Somewhat to my surprise, I started at attacker, although I came out after 20 minutes with us up 1-0. At halftime, we were up 3-0 and in control of the game, so much so that after losing two of their players to injury, they asked if they could borrow a player. Since I’d already played, our captain offered me, and they put me in at left midfield, where I promptly intercepted a pass and very nearly scored against my own team.
To illustrate the gap in talent between the two teams, I am the worst starter on my team, but I was the second-best player on their team. Their only attack was me combining with their center mid, and if I hadn’t been defending on the left side, we would have had at least three more goals. I have no idea what happened to their left defender, but at several points I found myself defending our right defender, our right mid, and a striker by myself. We won 7-1, but it could have easily been 14-1.
The third game was against our neighbors, who are always overmatched but nevertheless play us surprisingly tough. They even beat us at their place 2-1 last year thanks to some poor substitutions on our part combined with a pair of late corner kicks. They are old, fat, and slow, but highly skilled, and their slow pace has tended to disrupt our game the last two years. We had all three of the younger strikers present and our captain elected to start at striker, so I figured I’d play in the second half, but instead I found myself starting at right mid.
(This is why it is important to show that you can play different positions, as you’ll always get plenty of playing time if you are willing and able to play wherever the team needs you. The only four positions I can’t play at this level are the two center mids and the two central defenders; I can play goalie and once even stopped a penalty shot in a game.)
The first 15 minutes were much the same as in previous years. We controlled the ball but couldn’t do anything with it. The right defender was the guy who is usually the substitute and he put us in danger once by charging forward at the wrong time without telling me; a quick reversal would have given their left midfielder a very good chance if the cross hadn’t been too long. But not long after that our captain got a through ball, and for once I remembered to chase after him, knowing that he’s lately shown a tendency to drill the ball directly at the keeper. He did, and the ball rebounded right where I anticipated, but too high to volley. It was also too low to head, so I hit it with my knee just inside the box and somehow managed to put it in the upper right corner. 1-0 and the dam was broken.

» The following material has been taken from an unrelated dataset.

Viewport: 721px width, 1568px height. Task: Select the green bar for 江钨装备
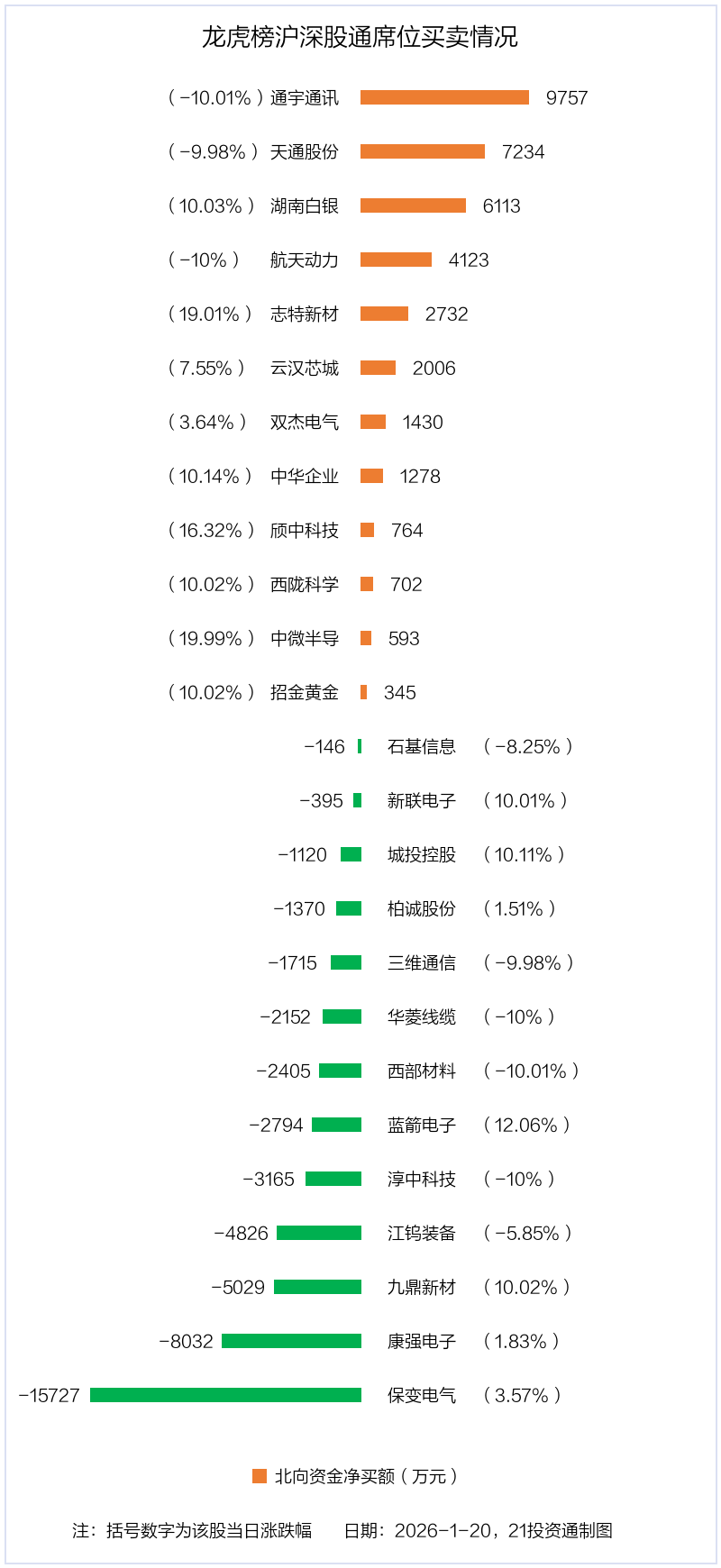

I took myself out about five minutes later, as we had plenty of substitutes and I was winded from controlling the left side. By the time I went back in at striker around the middle of the second half, it was already 5-1. We blew about 10 more opportunities, two of them my fault, as my shots beat the goalie twice but curved wide left of the post. Even so, we ended up winning 7-1, giving us nine points to start the season and a three-game goal difference of 19. We haven’t faced any real tests yet, but our confidence is sky-high and I’m quite looking forward to our game against last year’s champions. We beat them and tied them in our two games last year, so I’ll be very disappointed if we can’t beat them twice this year.
The secret of our success this year appears to be a combination of our strikers being able to capitalize on their chances and our midfielders’ ability to control the wings. I don’t think there has been a single chance created from either the left side or the right so far this season; the biggest change is that we now have four outside midfielders who are capable of attacking, then getting back on defense.